Outre les dangers posés aux cours d’eau, Énergie Est est un fiasco au niveau du climat car le projet engendrerait l’augmentation de la production des sables bitumineux en Alberta alors que les scientifiques ont établi clairement la limite: nous ne pouvons pas nous permettre d’exploiter davantage cette ressource – dont 85 % de réserves doivent rester dans le sol – sans causer l’emballement des changements climatiques. À cela s’ajoute la dévastation des territoires Autochtones qui se trouvent trop souvent aux premières lignes des désastres écologiques, comme le rappelle le déversement de 5 millions de litres survenu le mois dernier près de Fort McMurray.

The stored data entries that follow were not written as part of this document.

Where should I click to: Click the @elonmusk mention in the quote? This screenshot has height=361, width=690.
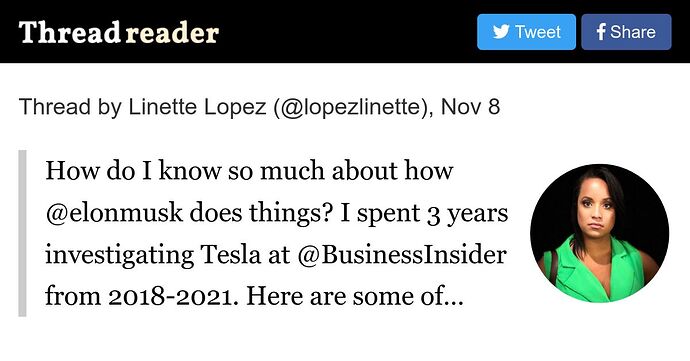[114, 213]
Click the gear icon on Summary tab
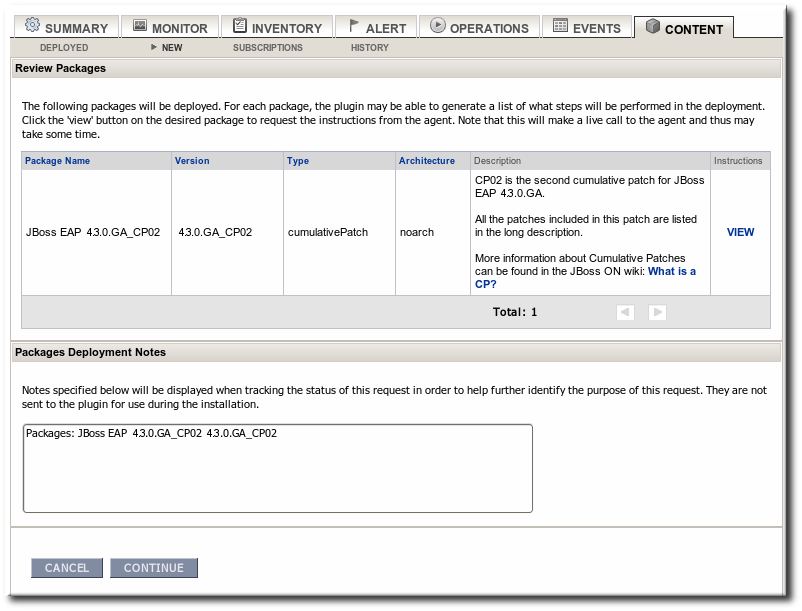Viewport: 802px width, 611px height. tap(32, 26)
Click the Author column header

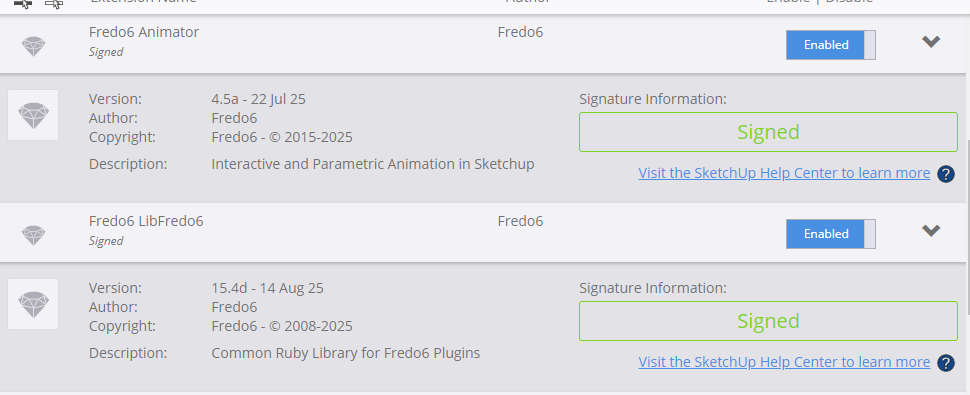[x=528, y=1]
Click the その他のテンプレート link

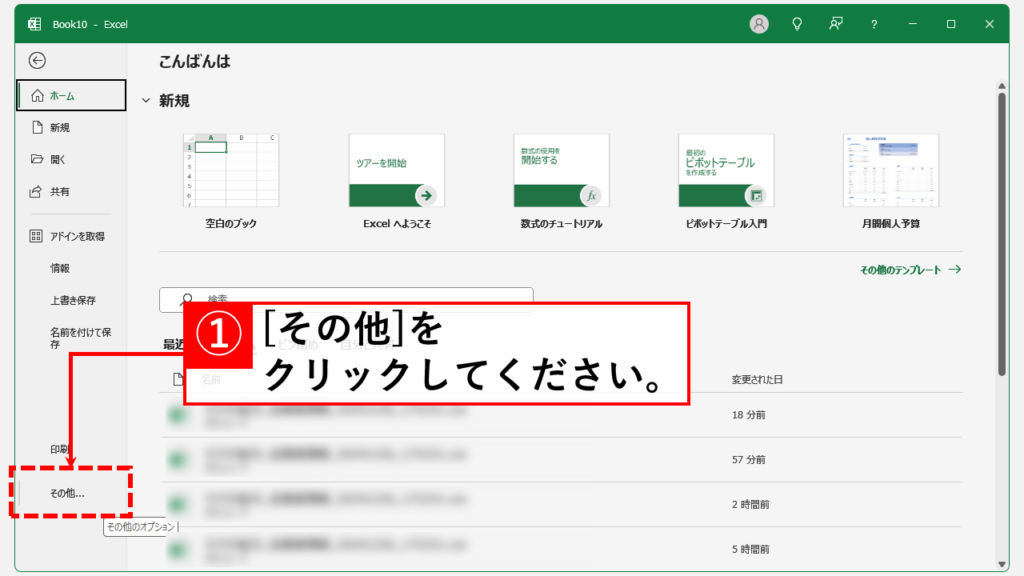click(x=910, y=270)
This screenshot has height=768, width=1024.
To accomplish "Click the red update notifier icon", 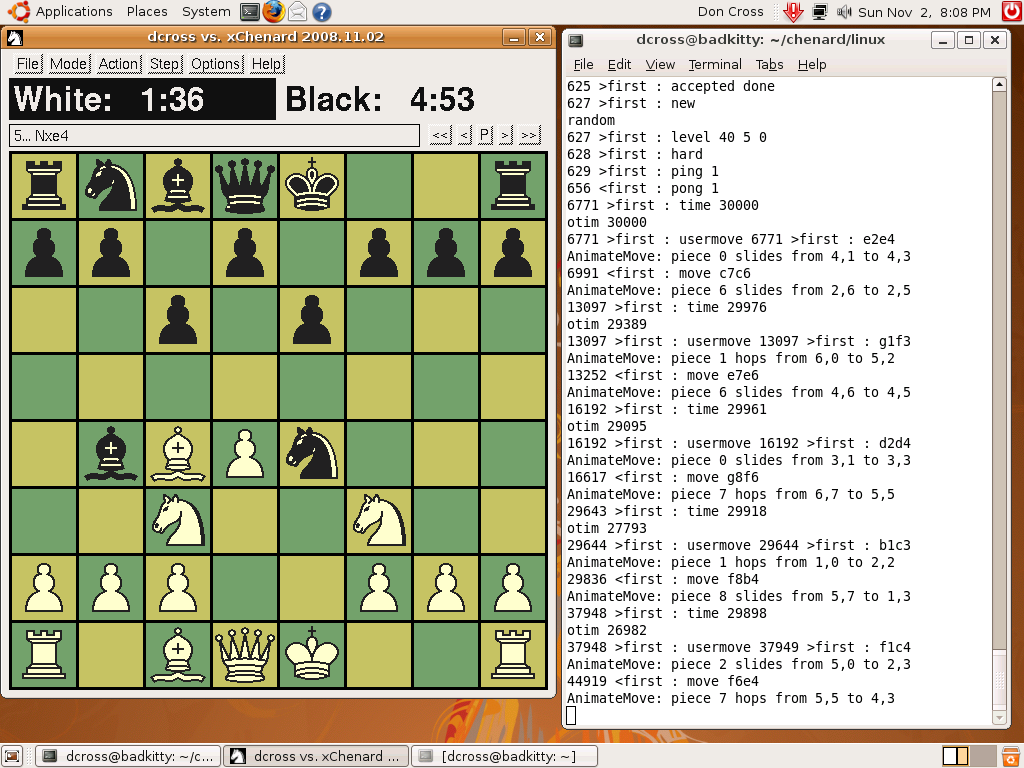I will [793, 12].
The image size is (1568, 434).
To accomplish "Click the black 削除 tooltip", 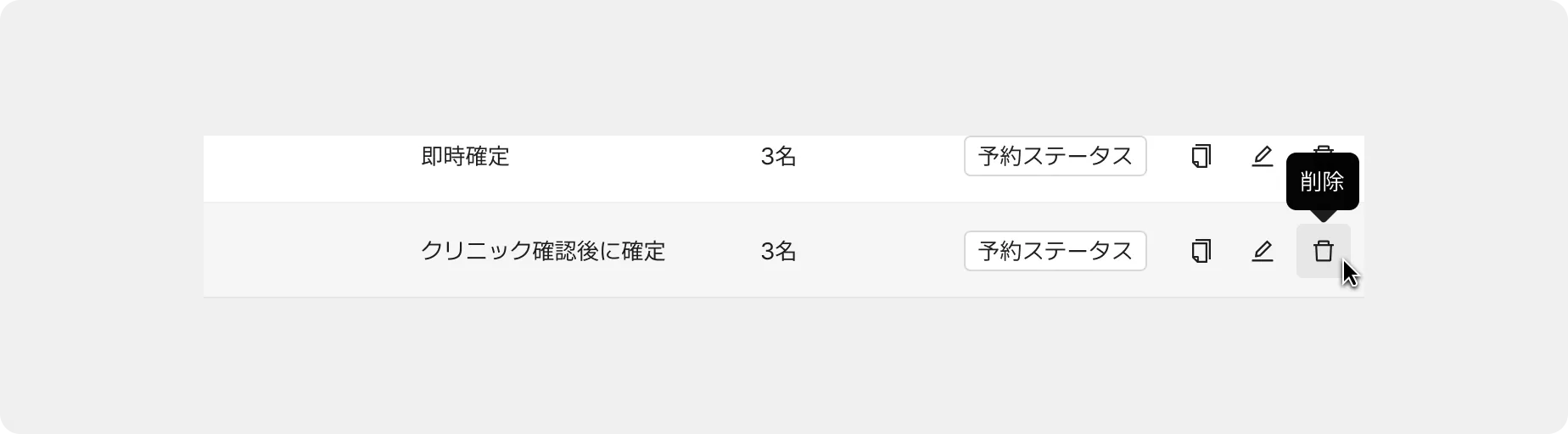I will point(1323,181).
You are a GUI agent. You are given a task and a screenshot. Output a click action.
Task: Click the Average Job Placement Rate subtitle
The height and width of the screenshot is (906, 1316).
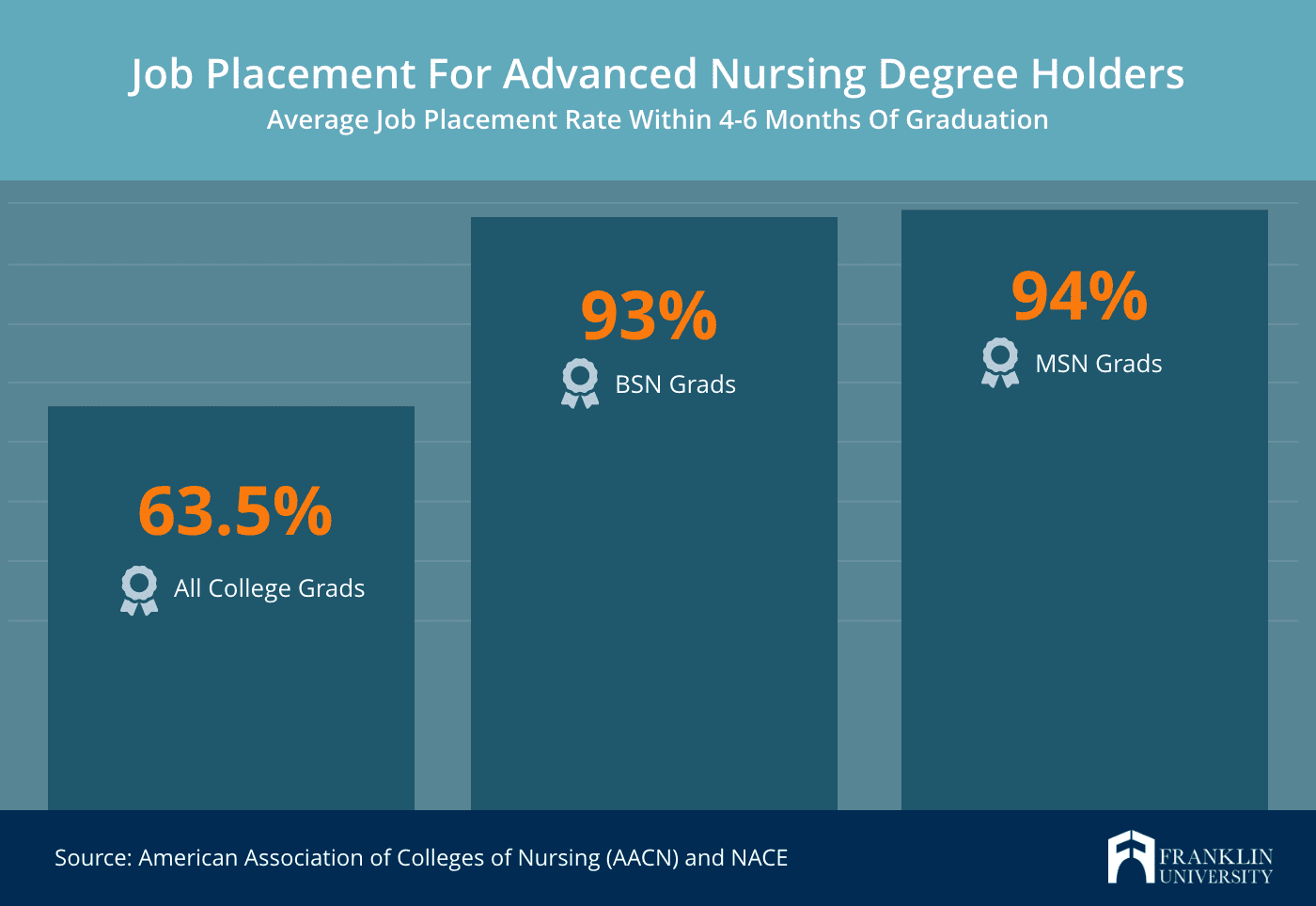(x=657, y=120)
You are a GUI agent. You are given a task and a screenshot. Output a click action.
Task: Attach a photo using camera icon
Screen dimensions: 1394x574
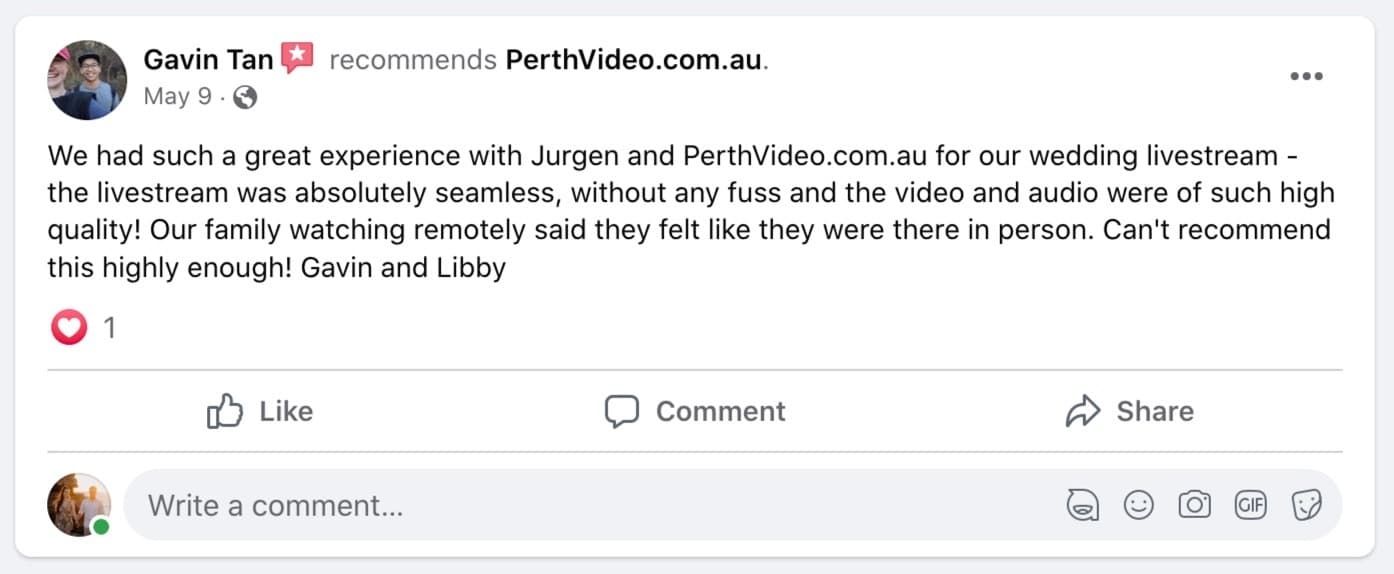tap(1194, 506)
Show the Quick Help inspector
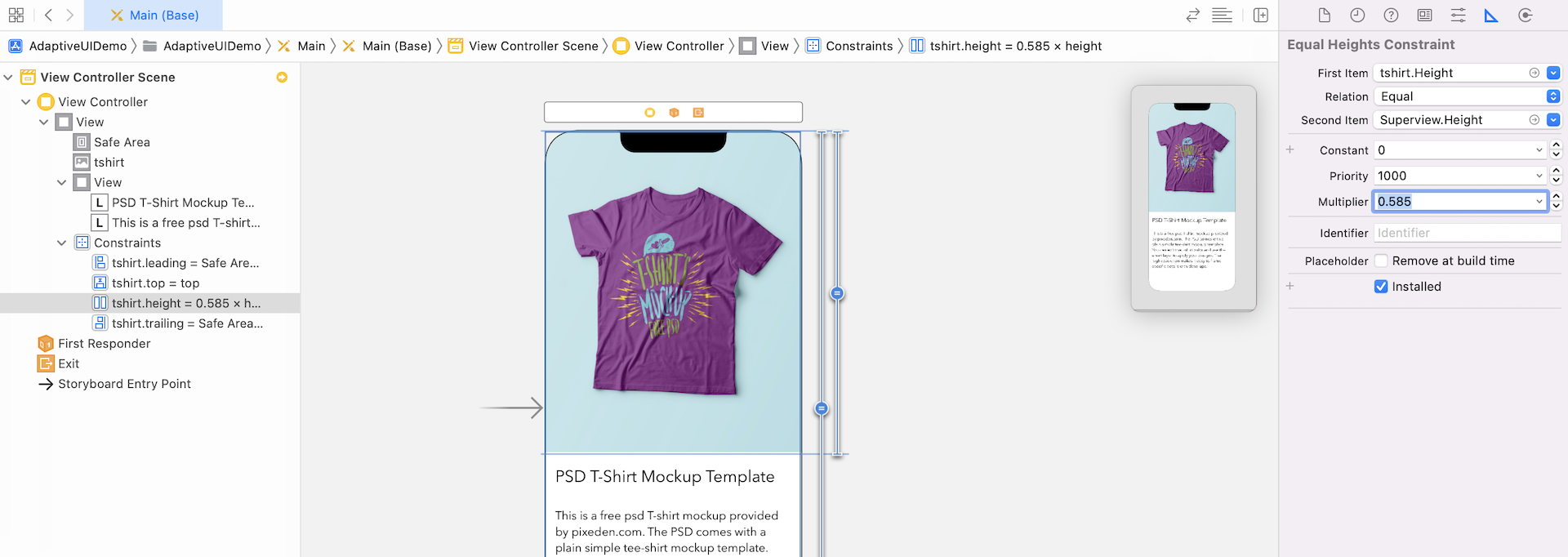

À l’heure où la campagne des élections fédérales débutent, il est temps pour tous les partis au Canada d’écouter ce que les marcheurs Anishinaabe ont à dire et de prendre une position claire sur Énergie Est – rappelons que l’oléoduc traverse 180 Premières Nations dans le pays. Par leur force, résilience et détermination, ceux et celles qui terminent leur périple d’une semaine afin de protéger notre plus précieuse ressource nous montrent la voie à suivre : un refus ferme de l’oléoduc pour faire place à de nouvelles relations, en commencant avec une réelle volonté de faire respecter les traités et les droits autochtones au Canada.